── ИЗУЧАЕМЫЙ ТЕКСТ ──

А мать была на 17 лет моложе отца, и характер у нее был непростой. Она же его и выгнала из дома, и тогда у нас такая жизнь началась… Страшная. Денег не было, мать не работала, била нас с сестрой-погодкой. Всего-то нас четверо, но старшие брат с сестрой были уже взрослые, жили отдельно.

Зоя Сурнина (справа) с сестрой

А мы жили на улице Карла Маркса, в полуподвале. Сейчас того дома уже нет. И когда неподалеку от нас разместили завод резиновой обуви, я сразу пришла в отдел кадров, проситься на работу. Мне говорят: «Детей не принимаем». Я еще раз пришла, потом еще. В конце концов, уговорила: взяли меня курьером к начальнику отдела строительства. Контора завода была на одной стороне квартала, на Кооперативном, а завод — на другой. Вот меня и отправляли вызвать то одного работника, то другого: телефонов-то не было. А потом мой начальник Захаров Александр Иванович увидел, что я в осенние заморозки босиком бегаю и говорит: «Зоя, чтобы больше я тебя с босыми ногами не видел!». А мне ходить-то и не в чем. Нашла какие-то тапочки на резиновом ходу, которые на ногах разваливались. Они только мешали. Я их заброшу, и опять босиком. Потом мне дали чуни и зимние сапоги, в которых я ходила много лет.

───

● **ЗАДАНИЯ ДЛЯ ВЫПОЛНЕНИЯ**:
• a. Перепечатайте из текста о Зое Сурниной фрагмент между словами «А мать была» и «взрослые, жили отдельно.» включительно.
• b. Напишите, что идёт дальше в тексте о Зое Сурниной, начав сразу после его последнего предложения.
Строки далее никак не связаны с текстом о Зое Сурниной.

── ФРАГМЕНТЫ ДАННЫХ ──

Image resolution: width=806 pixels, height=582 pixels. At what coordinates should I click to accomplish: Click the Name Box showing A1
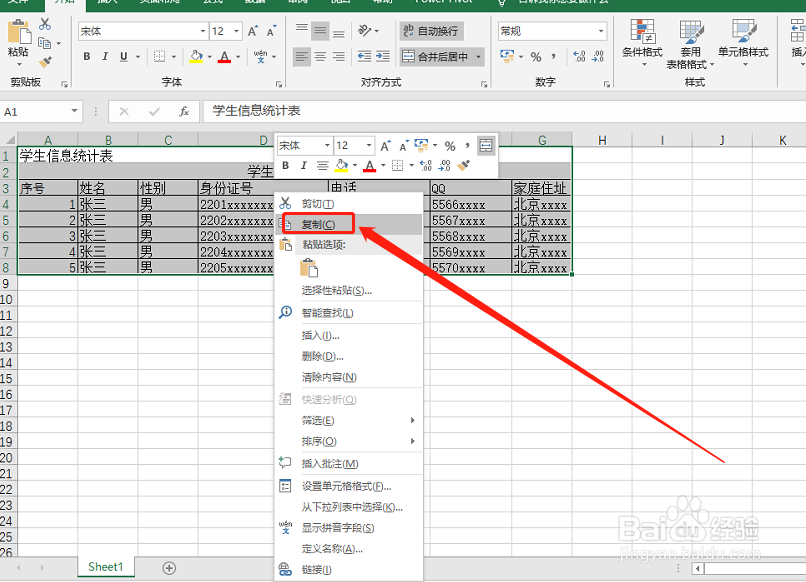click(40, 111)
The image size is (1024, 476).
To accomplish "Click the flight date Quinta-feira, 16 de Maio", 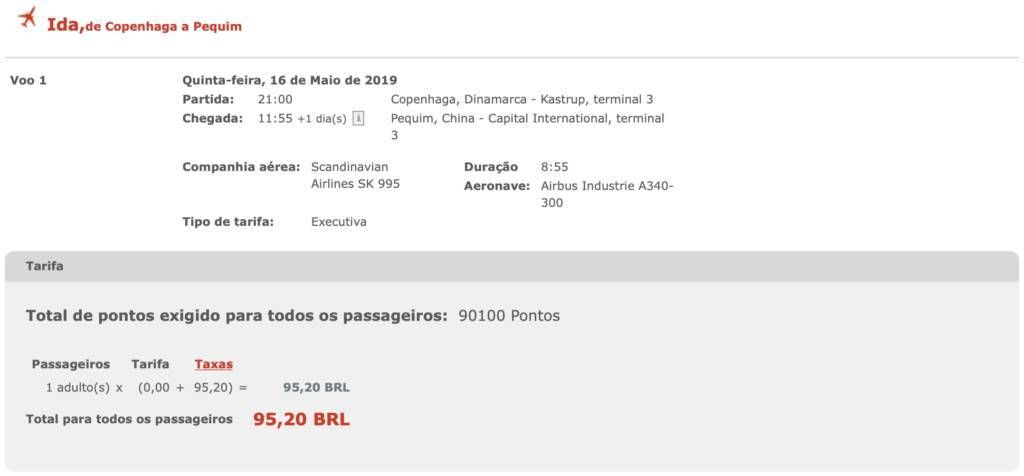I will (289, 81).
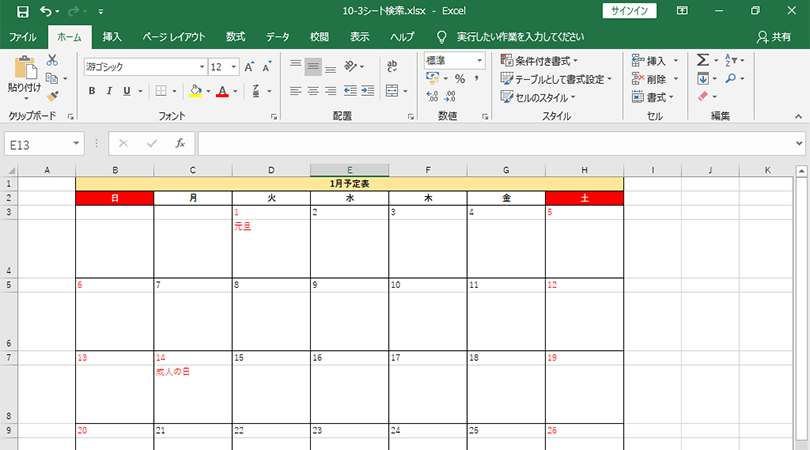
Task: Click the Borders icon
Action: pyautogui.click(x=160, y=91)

───
── ФРАГМЕНТЫ ДАННЫХ ──

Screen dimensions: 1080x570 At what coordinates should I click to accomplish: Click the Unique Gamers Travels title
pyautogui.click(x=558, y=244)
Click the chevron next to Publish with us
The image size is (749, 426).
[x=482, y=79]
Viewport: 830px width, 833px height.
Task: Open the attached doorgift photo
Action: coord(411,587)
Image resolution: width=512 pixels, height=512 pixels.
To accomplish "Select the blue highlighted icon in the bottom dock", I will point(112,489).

───
── ФРАГМЕНТЫ ДАННЫХ ──

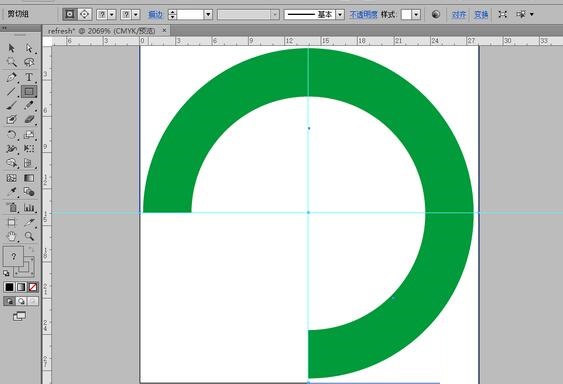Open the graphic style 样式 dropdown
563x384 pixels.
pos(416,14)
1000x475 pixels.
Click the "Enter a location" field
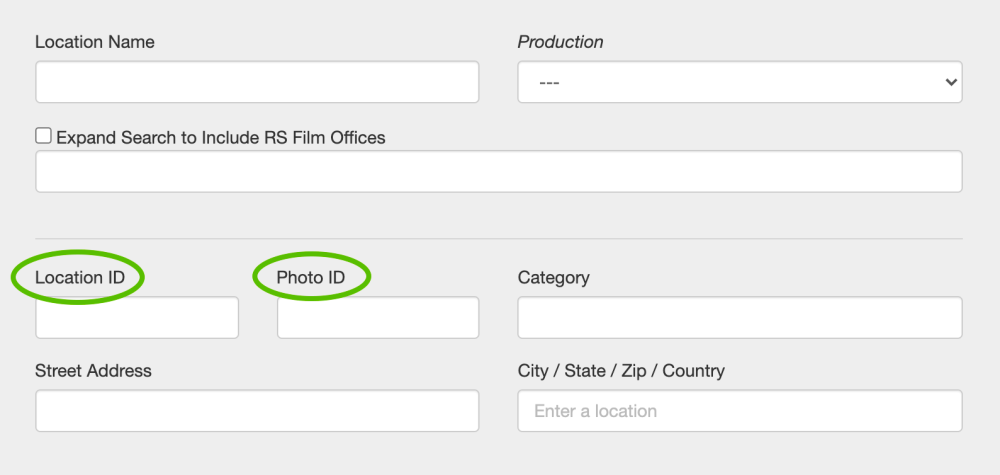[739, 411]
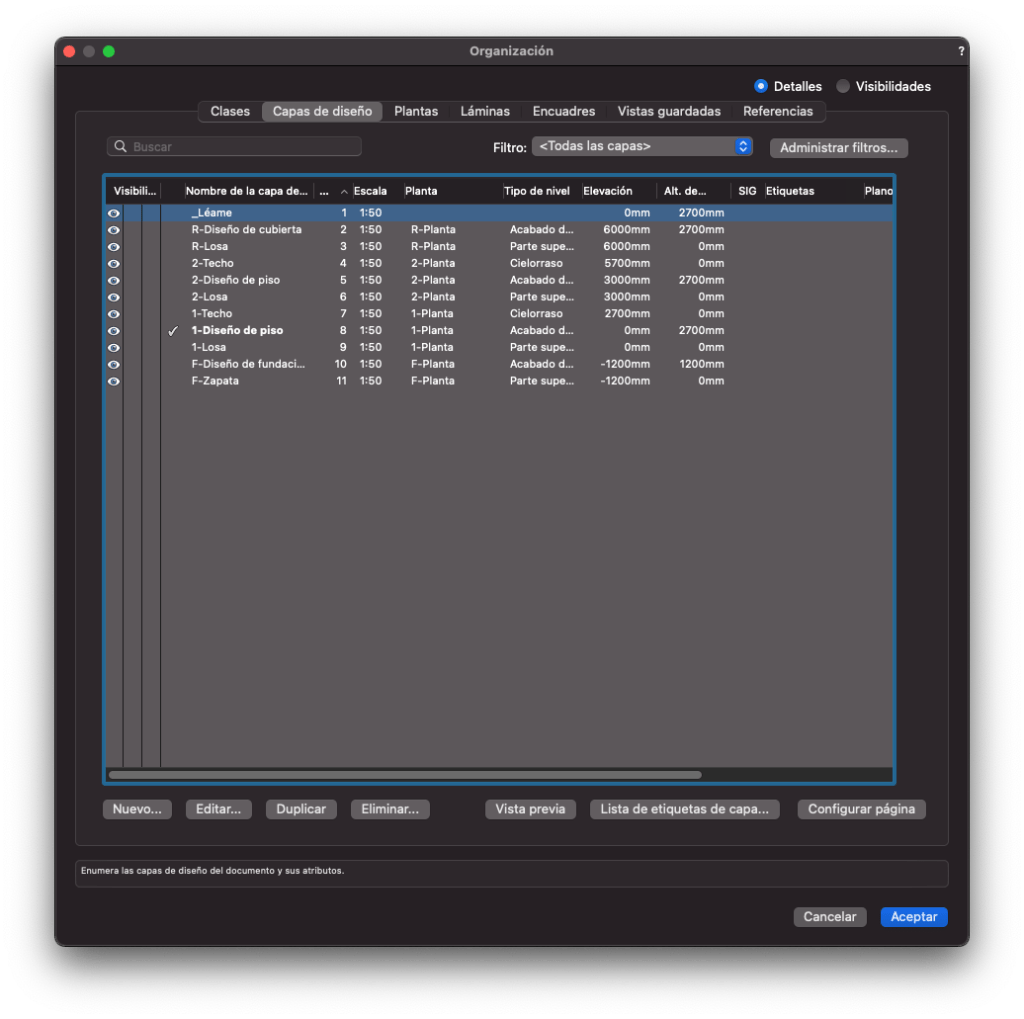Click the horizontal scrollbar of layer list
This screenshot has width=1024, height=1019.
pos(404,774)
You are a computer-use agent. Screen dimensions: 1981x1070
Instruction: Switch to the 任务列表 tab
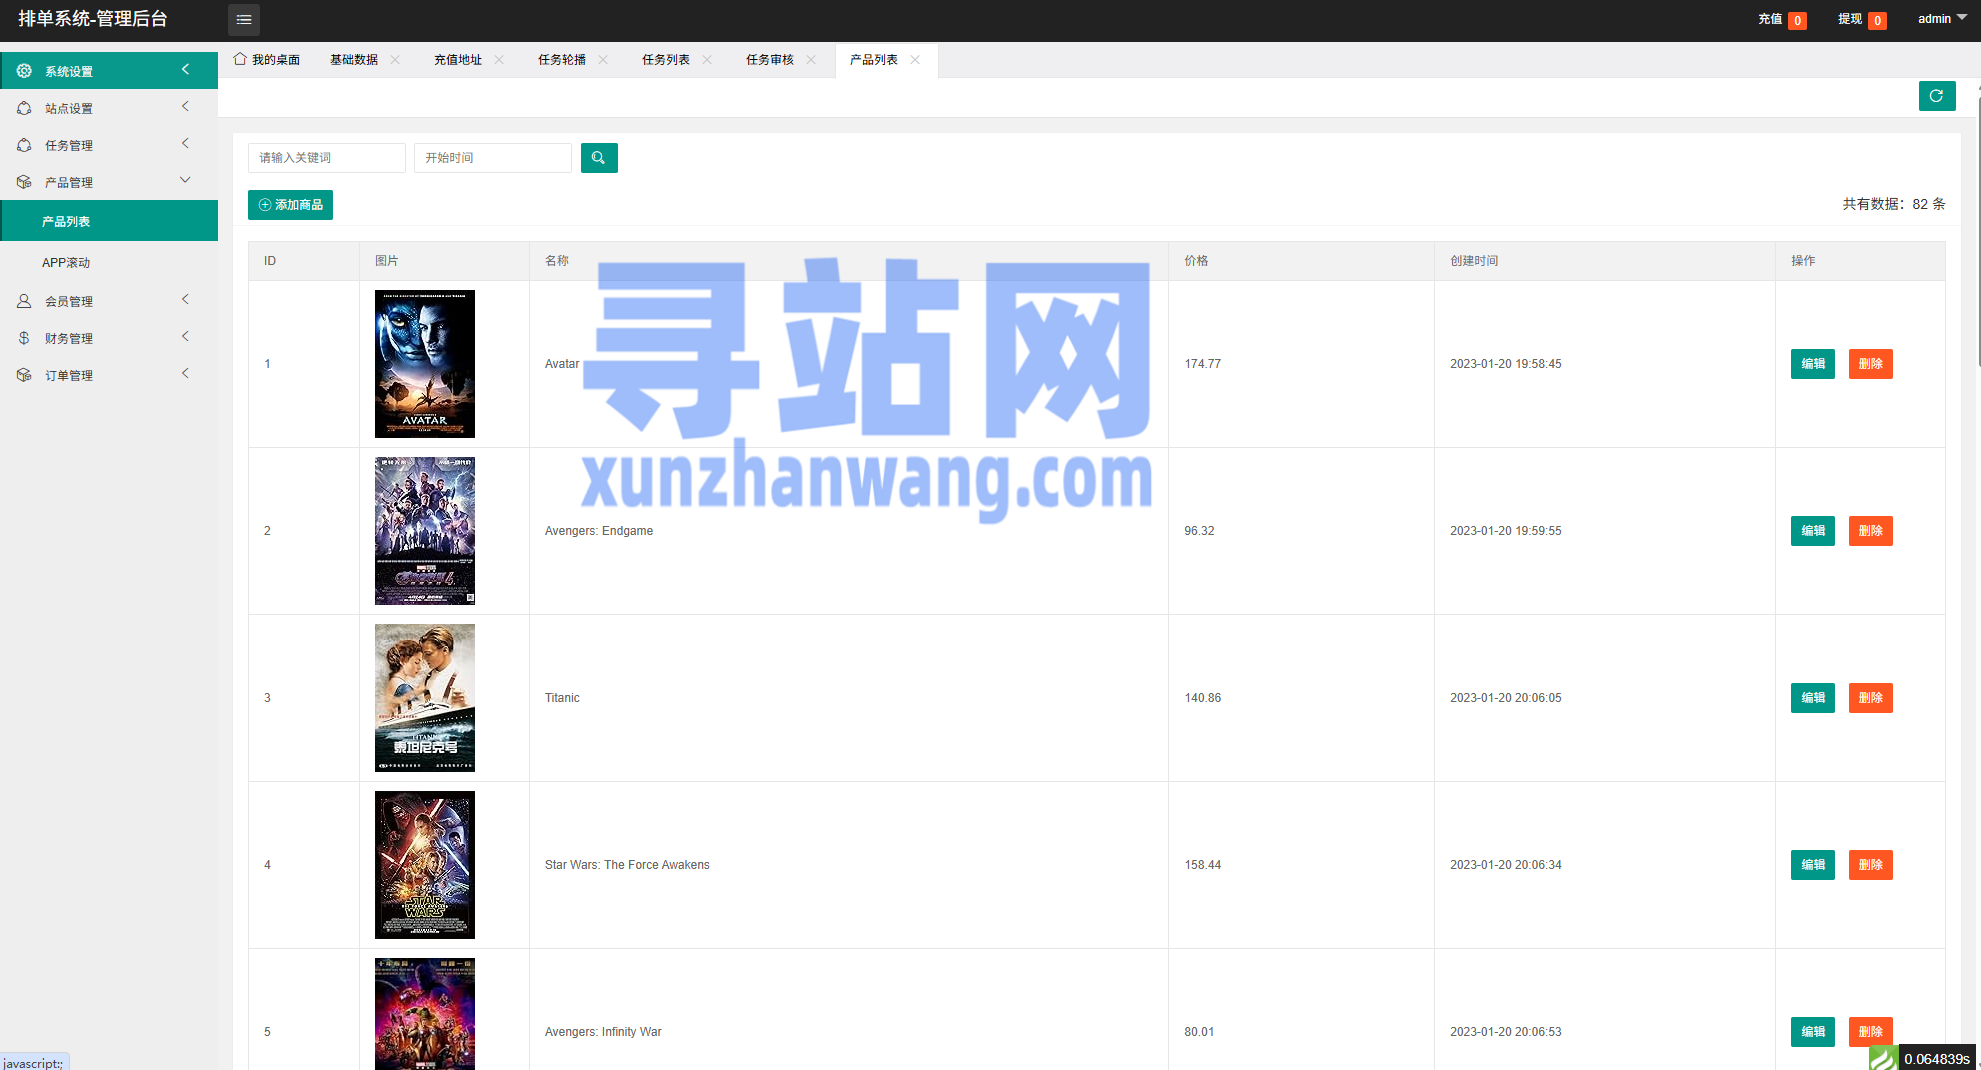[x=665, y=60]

───

● **ОТВЕТЫ НА ЗАДАНИЯ**:
• a.
А мать была на 17 лет моложе отца, и характер у нее был непростой. Она же его и выгнала из дома, и тогда у нас такая жизнь началась… Страшная. Денег не было, мать не работала, била нас с сестрой-погодкой. Всего-то нас четверо, но старшие брат с сестрой были уже взрослые, жили отдельно.

• b.
Завод работал круглосуточно, в три смены. И начальство задерживалось до поздней ночи. Бывало, отправят меня отнести письмо куда-нибудь на Алтайскую, где церковь. А темно, фонарей нет. Как узнать адрес? Залезу на столб, посмотрю табличку, а там посчитаю до нужного дома…

С заводом приехали москвичи, конструкторы. Они все меня знали, называли Зоечкой: я хохотушка была и хорошенькая. Взяли меня в конструкторский отдел, сначала копировщицей. Мое рабочее место было рядом со столом архитектора Надежды Васильевны Шабалиной. Это была красавица-женщина, старого, дворянского закала.

Фото из заводского альбома

Она взяла меня под свою опеку. Знаете, какие ее слова я запомнила на всю жизнь? «Никогда ничего ни у кого не проси и не пей лекарств». Я это выполняю беспрекословно.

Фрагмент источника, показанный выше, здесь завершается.